▶ [The task]:
Take the entries below and retype them word for word, excluding the images.

▶ [Saved data entries]:

*** Block opens ***

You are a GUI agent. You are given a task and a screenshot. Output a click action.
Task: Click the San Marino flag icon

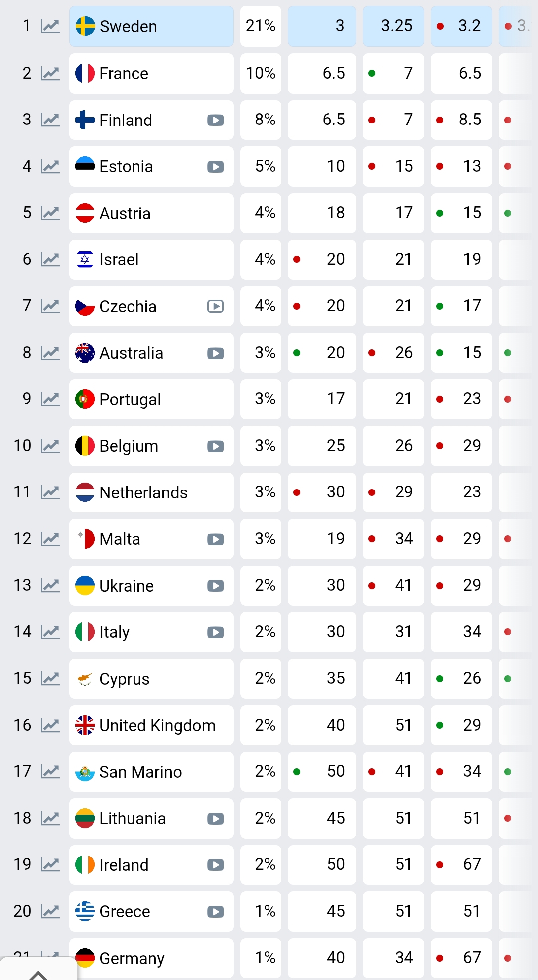85,772
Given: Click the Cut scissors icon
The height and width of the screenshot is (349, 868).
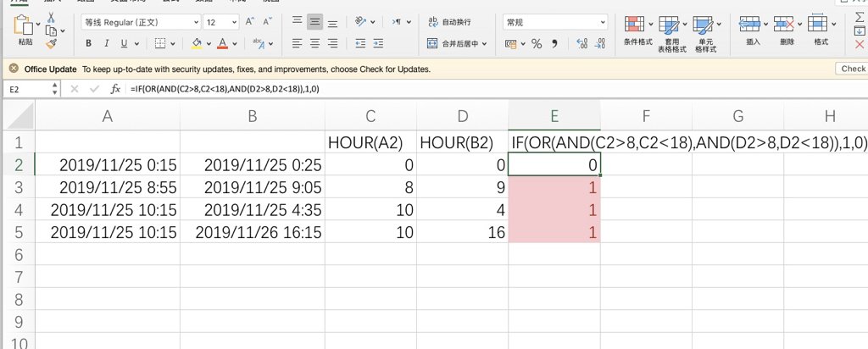Looking at the screenshot, I should [x=52, y=17].
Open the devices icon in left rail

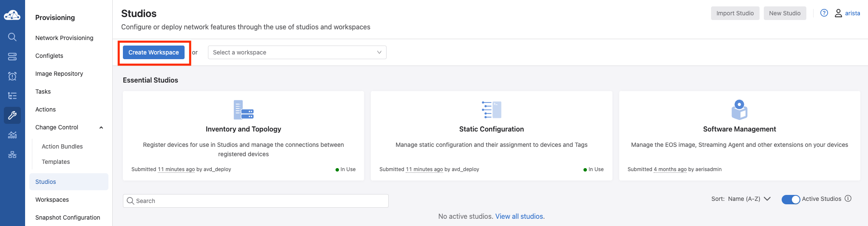pos(12,57)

*** Block closes ***

▶ [Solution to the problem]:
You are a GUI agent. You are given a task and a screenshot. Output a click action.
Task: Click the San Marino flag icon

85,772
Given: Click the Cut scissors icon
The height and width of the screenshot is (349, 868).
Looking at the screenshot, I should [x=52, y=17].
Open the devices icon in left rail

pos(12,57)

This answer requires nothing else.